Bug 435441 - valgrind fails to interpose malloc on musl 1.2.2 due to weak symbol name and no libc soname
Summary: valgrind fails to interpose malloc on musl 1.2.2 due to weak symbol name and ...
Status: RESOLVED FIXED
Alias: None
Product: valgrind
Classification: Developer tools
Component: general (show other bugs)
Version: unspecified
Platform: Other Linux
: NOR normal
Target Milestone: ---
Assignee: Paul Floyd
URL:
Keywords:
Depends on:
Blocks:
 
Reported: 2021-04-06 23:03 UTC by Michael Forney
Modified: 2023-01-25 09:59 UTC (History)
4 users (show)

See Also:
Latest Commit:
Version Fixed In:


Attachments
Patch to handle weak symbols as global (1.04 KB, patch)
2021-11-04 21:37 UTC, Michael Forney
Details

Note You need to log in before you can comment on or make changes to this bug.
Description Michael Forney 2021-04-06 23:03:25 UTC
SUMMARY
Starting with musl 1.2.2, malloc is a weak symbol in libc.so. Also, musl's libc.so is built without any soname (though Alpine Linux, a popular musl-based distribution, builds it with -Wl,-soname,libc.musl-x86_64.so.1). The combination of these two seems to prevent valgrind from replacing malloc, though free is still replaced correctly.

STEPS TO REPRODUCE
1. Download and extract a musl toolchain from http://musl.cc/x86_64-linux-musl-cross.tgz
2. Install a /lib/ld-musl-x86_64.so.1 symlink with ln -s /path/to/x86_64-linux-musl-cross/x86_64-linux-musl/libc.so /lib/ld-musl-x86_64.so.1
3. Build valgrind with ./configure --host=x86_64-linux-musl CC=/path/to/x86_64-linux-musl-cross/bin/x86_64-linux-musl-gcc.
4. Compile the following C program with x86_64-linux-musl-gcc:

	#include <stdlib.h>
	int main(void) { free(malloc(32)); }

5. Run the program with ./vg-in-place ./a.out

From a musl-based system with valgrind installed, you can skip steps 2 and 3.

OBSERVED RESULT
valgrind prints the following error:

==21034== Invalid free() / delete / delete[] / realloc()
==21034==    at 0x4A0CA4B: free (vg_replace_malloc.c:538)
==21034==    by 0x48007DA: main (in /tmp/a.out)
==21034==  Address 0x4a01d10 is in a rw- mapped file /tmp/a.out segment
==21034==
==21034==
==21034== HEAP SUMMARY:
==21034==     in use at exit: 0 bytes in 0 blocks
==21034==   total heap usage: 0 allocs, 1 frees, 0 bytes allocated

This seems to because malloc did not get replaced, so valgrind was unaware of the allocation.

EXPECTED RESULT
valgrind should not print any errors, and detect 1 alloc and 1 free.

SOFTWARE/OS VERSIONS
Linux, musl 1.2.2

ADDITIONAL INFORMATION
Passing --soname-synonyms=somalloc=NONE or rebuilding musl libc.so with a strong malloc symbol both seem to solve the problem. However, the weak malloc symbol is needed in order to prevent __libc_malloc from clashing with a malloc linked by the application.

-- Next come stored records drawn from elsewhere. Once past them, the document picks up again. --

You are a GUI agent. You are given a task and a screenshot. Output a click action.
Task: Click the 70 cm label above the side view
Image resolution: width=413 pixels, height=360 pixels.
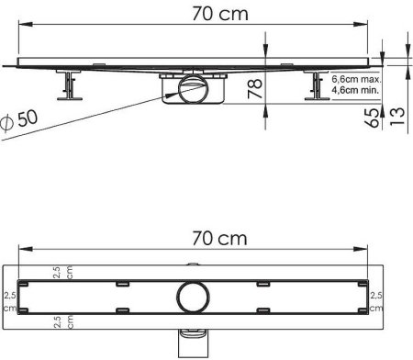point(220,14)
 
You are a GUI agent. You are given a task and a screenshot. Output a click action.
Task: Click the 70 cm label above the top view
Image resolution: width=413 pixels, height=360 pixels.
point(219,239)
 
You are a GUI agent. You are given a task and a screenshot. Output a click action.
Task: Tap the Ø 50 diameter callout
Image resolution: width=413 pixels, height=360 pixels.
point(19,120)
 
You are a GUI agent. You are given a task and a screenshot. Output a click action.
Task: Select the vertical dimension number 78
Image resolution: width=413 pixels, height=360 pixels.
point(255,89)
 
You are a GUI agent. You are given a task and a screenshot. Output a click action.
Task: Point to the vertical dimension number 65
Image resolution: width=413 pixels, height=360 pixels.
point(372,118)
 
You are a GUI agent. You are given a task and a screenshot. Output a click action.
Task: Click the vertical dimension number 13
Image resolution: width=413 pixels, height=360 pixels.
point(397,116)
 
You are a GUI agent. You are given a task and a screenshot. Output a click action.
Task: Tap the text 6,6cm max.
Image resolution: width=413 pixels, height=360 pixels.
point(356,79)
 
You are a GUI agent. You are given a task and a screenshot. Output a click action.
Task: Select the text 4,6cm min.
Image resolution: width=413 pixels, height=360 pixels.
point(355,90)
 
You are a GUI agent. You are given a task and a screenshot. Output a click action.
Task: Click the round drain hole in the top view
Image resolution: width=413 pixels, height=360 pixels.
point(194,297)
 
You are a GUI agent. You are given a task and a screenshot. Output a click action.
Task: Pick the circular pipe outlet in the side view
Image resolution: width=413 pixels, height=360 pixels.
point(194,89)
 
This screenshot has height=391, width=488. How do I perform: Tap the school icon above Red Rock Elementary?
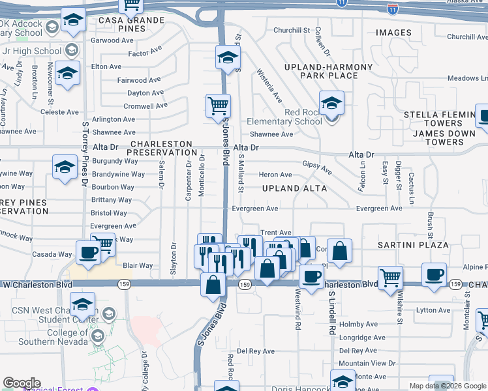[331, 103]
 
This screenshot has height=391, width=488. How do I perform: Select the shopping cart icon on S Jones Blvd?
[218, 105]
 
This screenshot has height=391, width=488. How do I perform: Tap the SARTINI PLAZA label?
[413, 245]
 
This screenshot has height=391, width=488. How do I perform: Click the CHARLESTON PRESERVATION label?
[161, 148]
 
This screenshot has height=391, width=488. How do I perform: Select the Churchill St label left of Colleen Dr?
[292, 31]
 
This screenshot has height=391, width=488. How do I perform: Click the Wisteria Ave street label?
[269, 86]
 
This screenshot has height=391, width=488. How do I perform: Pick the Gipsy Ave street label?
[317, 167]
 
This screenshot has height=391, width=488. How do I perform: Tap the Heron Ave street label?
[275, 175]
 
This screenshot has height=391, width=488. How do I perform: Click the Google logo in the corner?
[22, 383]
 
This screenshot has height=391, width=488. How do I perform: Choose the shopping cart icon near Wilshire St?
[390, 277]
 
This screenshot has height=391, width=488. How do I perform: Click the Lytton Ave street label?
[436, 311]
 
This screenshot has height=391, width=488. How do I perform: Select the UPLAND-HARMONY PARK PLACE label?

musl developers suspect that the problem is due to something valgrind is doing with weak symbols.
Comment 1 Tom Hughes 2021-04-06 23:47:23 UTC
Surely it's just down to the fact that we don't intercept symbols with that soname, as you've proved by removing the soname match with that switch?

Does --soname-synonyms=somalloc=libc.musl-x86_64.so.1 also make it work?
Comment 2 Michael Forney 2021-04-07 00:43:41 UTC
With --soname-synonyms=somalloc=libc.musl-x86_64.so.1 the warnings go away, but this is because it makes valgrind unable to track free as well as malloc:

==31116== HEAP SUMMARY:
==31116==     in use at exit: 0 bytes in 0 blocks
==31116==   total heap usage: 0 allocs, 0 frees, 0 bytes allocated

To be clear, by default musl libc.so does not have a soname. It is only on Alpine Linux that it is built with a soname of libc.musl-x86_64.so.1.
Comment 3 Szabolcs Nagy 2021-04-07 19:52:02 UTC
if the malloc symbol is changed to be strong in libc.so then the test passes.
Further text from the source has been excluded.